Lucy Bailey has got the Globe's 2010 Kings and Rogues Season off to a really storming start with a play about a character who clearly fits that title perfectly. Her reading of Macbeth gets deeply into the psychology of the leading figures but is at the same time both very dark and extremely sexy.

The year is less than four months old but already Macbeth has inspired three different London productions. Cheek by Jowl presented it in a version that is also strong on psychology but at the cost of spectacle, while at Hampstead, the RSC premiered David Greig's Dunsinane, a cleverly devised sequel that would be a perfect companion piece to Miss Bailey's interpretation of the original.

The opening says it all, as half a dozen writhing, blood-covered bodies dance around amongst them, prefiguring the fate of so many characters in this tragedy.

The play opens with three of the weirdest sisters imaginable, played with glee by Karen Anderson, Simone Kirby and Janet Fullerlove. They set the scene together with musicians who throughout, play dissonant wailing bagpipes and, amongst other instruments didgeridoos, to unsettle us all.

The sisters, who reappear throughout the evening, really capitalise on that discomfort, having great fun with the groundlings who, thanks to Katrina Lindsay's innovative design, are trapped in a collective black cloak through which their heads poke like customers in a barber's shop.

This black cloth is mirrored on stage where everything that can be is of dark material, particularly after the history of Scotland is changed by the death of its king.

It is not only the Weird Sisters who appear to be victims of Scottish inbreeding. Frank Scantori's oversized Porter is another grotesque, this time comically so, while more fittingly, the murderers could also have gained early release into a Care in the Community scheme.

Having said that, there must be a question as to whether the behaviour of these supernumeraries is any stranger than that of some of their more esteemed companions in the Scottish Play.

Laura Rogers makes a particularly fine Lady Macbeth. From the opening scene, filling with pride as she reads of her husband's dual elevations, the noblewoman grabs the attention and does not let it go at any point thereafter, until the character's early demise.

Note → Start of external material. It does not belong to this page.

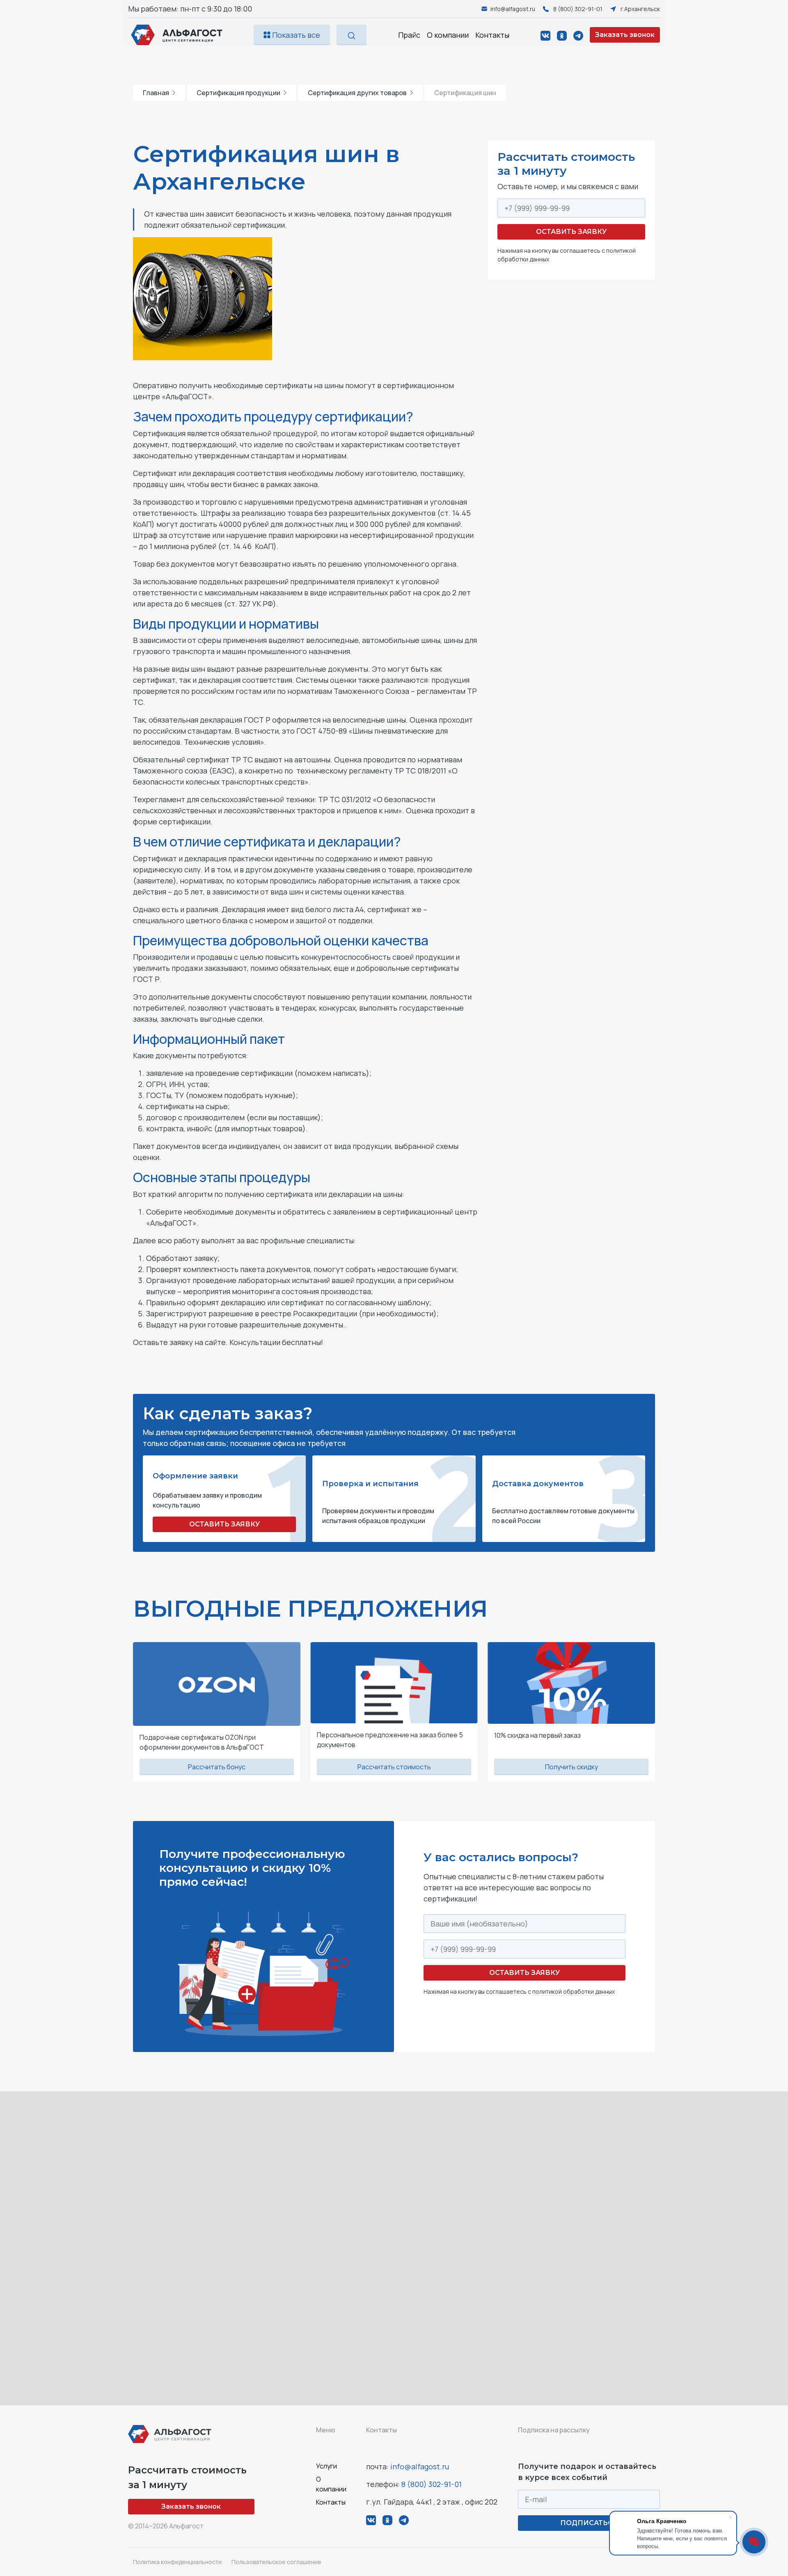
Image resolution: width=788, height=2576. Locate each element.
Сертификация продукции (238, 92)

In part, that is because Lucy Bailey has instructed Miss Rogers and Elliot Cowan in the title role to inject their relationship with as much violent sexual passion as they can - and they can. Their onstage trysting is X certificate, adding an extra dimension to the relationship. It also helps us to understand how the pair act supportively as well as irrationally in their decision to speed Macbeth towards the crown that he has been promised, rather than waiting for fate to take its turn.

The actors are extremely good at the psychology of this duo as well. Each of them has to make several transitions and succeeds every time. The lady is clearly keen to see her husband elevated and only too happy to push his claims and embolden him. She is also the braver of the two after the deed but Miss Rogers conveys her internal suffering in the later scenes with equal conviction.

Cowan starts the evening as a swaggering war hero who gives far less thought to his actions than his scheming wife. However, this action man develops too, as he ravishes his lovely wife and then realises that if he wishes to continue their tempestuous relationship, he must kill Duncan.

The actor really comes into his own with the reappearance of his old friend Banquo, by now murdered and a bloody corpse who rises up through the middle of a lavish meal, creating a terror that is palpable.

That is not all, as in the final scenes, bold Macbeth believes himself to be immortal. It is only at the death, literally, when Keith Dunphy's grieving Macduff tearfully reveals his unknown history that this Macbeth enters a gloriously devised fight to what he realises is an inevitable, if brave death.

When Lucy Bailey directed Titus Andronicus, the staff at the Globe became much fitter as a result of their efforts in assisting customers who had fainted at the sight of excesses of stage blood and gore. One hopes that they have continued their weight training, as they are likely to experience similar levels of collapse, judging by the opening night audience.